Explanation of symbols

１１ＣＤプレーヤ
１５切り換えスイッチ
１７パワーアンプ
１８スピーカ
２０ゲイン自動調整装置
２１音声信号入力部
２２信号増幅部
２３制御信号生成部
２４音声信号出力部
Ｍａ,Ｍｂ,Ｍｃマイクロホン
Ｄレベル信号
Ｅ第１信号
Ｆ第２信号
Ｇゲイン
Ｓ音響システム
11 CD player 15 changeover switch 17 power amplifier 18 speaker 20 automatic gain adjustment device 21 audio signal input unit 22 signal amplification unit 23 control signal generation unit 24 audio signal output unit Ma, Mb, Mc microphone D level signal E first signal F first 2 signal G gain S sound system

Claims

A first signal generating means for generating a first signal; a second signal generating means for generating a second signal; and a determining means.
The first signal generating means generates the first signal which is an envelope signal of the level value of the audio signal,
The second signal generating means outputs the first signal as a time on condition that the second signal does not change in time when the level value of the second signal is not less than a value obtained by adding a predetermined value to the level value of the audio signal. Generating the second signal by smoothing on an axis;
The determination means determines a point in time when the state in which the level value of the second signal is equal to or higher than the level value of the audio signal plus the predetermined value continues for a first predetermined period, An audio signal determination device that determines that there is an audio signal.

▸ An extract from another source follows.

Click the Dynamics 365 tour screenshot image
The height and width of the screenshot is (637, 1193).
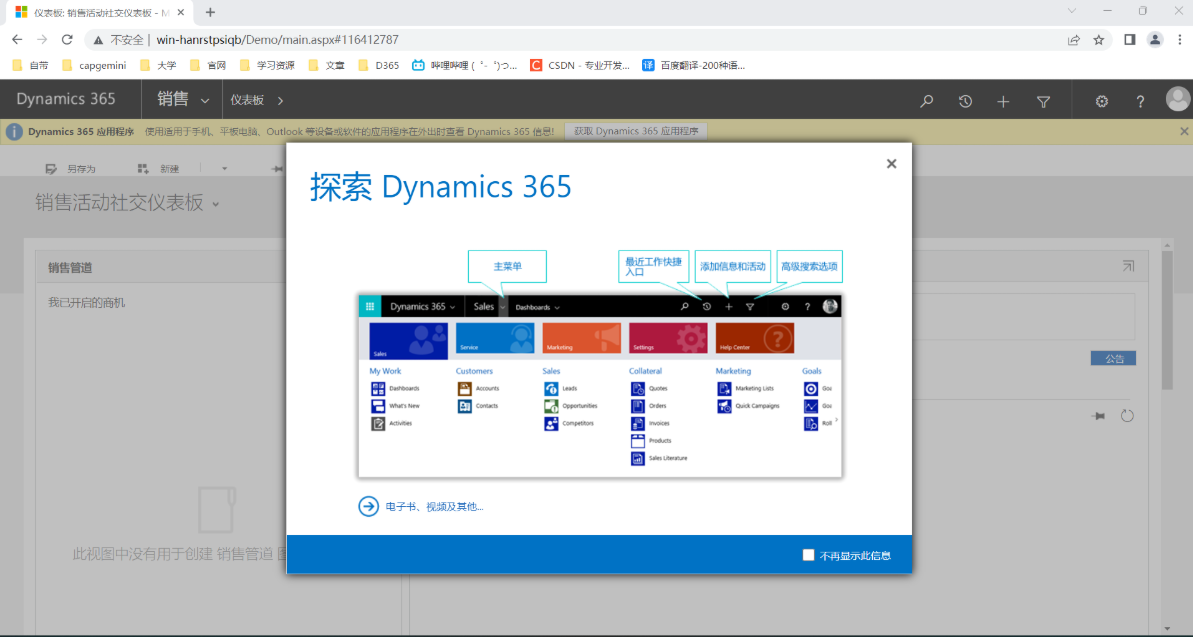(599, 385)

The determination means determines a point in time when the level value of the second signal becomes smaller than a value obtained by adding the predetermined value to the level value of the voice signal after the voice signal ends. The audio signal determination apparatus according to claim 1, wherein the audio signal determination apparatus determines that it is a point in time when talking is started.

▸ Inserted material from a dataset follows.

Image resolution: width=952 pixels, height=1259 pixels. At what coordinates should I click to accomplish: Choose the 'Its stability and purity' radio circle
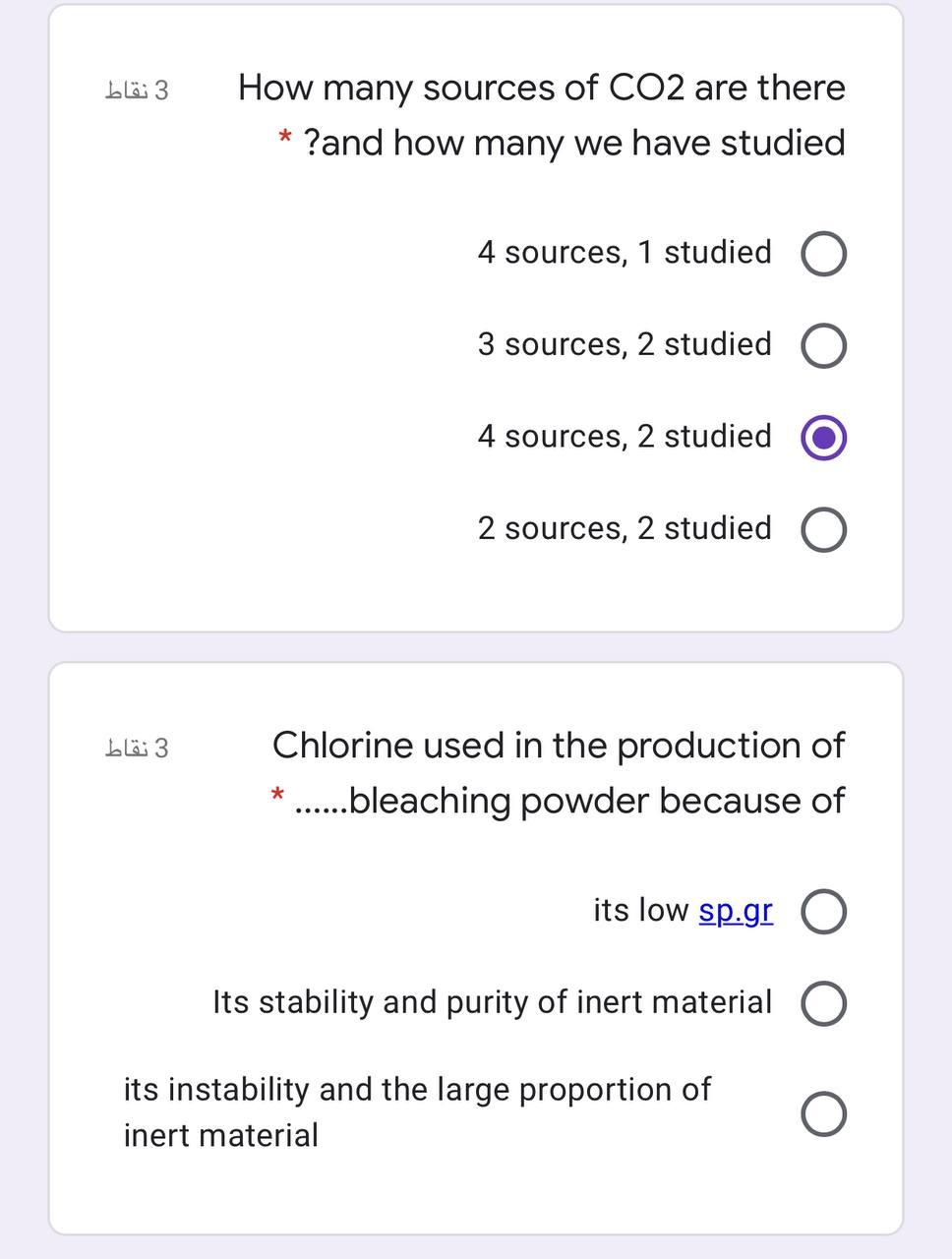(824, 1003)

3. The voice according to claim 2, wherein the second signal generating means matches the level value of the second signal with the level value of the first signal within a second predetermined period following the start of speaking of the voice signal. Signal judgment device.

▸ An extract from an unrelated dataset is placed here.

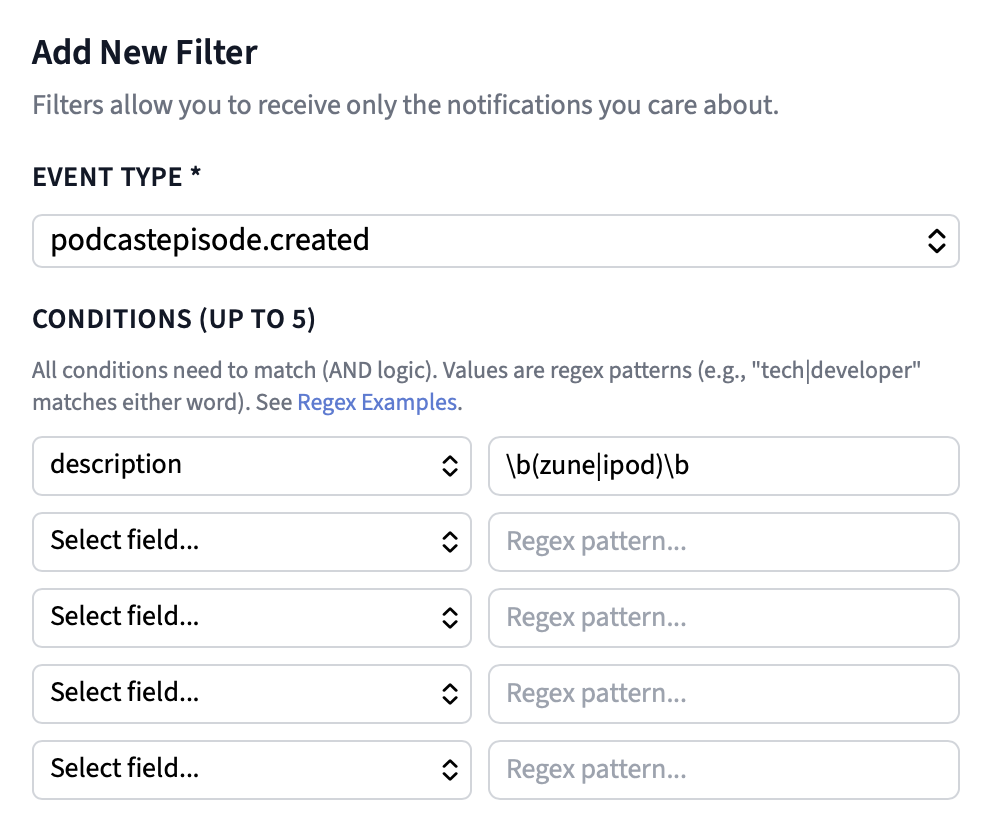Open the description condition field dropdown
The image size is (988, 824).
(250, 465)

A first signal generating means for generating a first signal; a second signal generating means for generating a second signal; and a determining means.
The first signal generating means generates the first signal which is an envelope signal of the level value of the audio signal,
The second signal generating means outputs the first signal as a time on condition that the second signal does not change in time when the level value of the second signal is not less than a value obtained by adding a predetermined value to the level value of the audio signal. Generating the second signal by smoothing on an axis;
The determination means determines that a state where the level value of the second signal is equal to or higher than a value obtained by adding the predetermined value to the level value of the audio signal is a silent state, and the frequency at which the silent state occurs. An audio signal determination device that determines whether the audio signal is a speech signal or a music signal based on

The determination means counts the number of times that a silent state occurs within the third predetermined period, and determines that the voice signal is a speech signal when the counted number is equal to or greater than the predetermined number. The audio signal determination apparatus according to claim 4, wherein the audio signal is determined to be a music signal when the number is less than the predetermined number of times.

The determination means determines whether the audio signal is a speech signal or a music signal based on the time from the end of the previous silent state to the start of the subsequent silent state. The audio signal determination apparatus according to claim 4, wherein it is determined whether there is any.

The first signal generating means detects the maximum value of the level value of the audio signal in the latest fourth predetermined period every fourth predetermined period, and maintains the detected maximum value only for the fourth predetermined period. The audio signal determination apparatus according to claim 1, wherein the first signal is generated.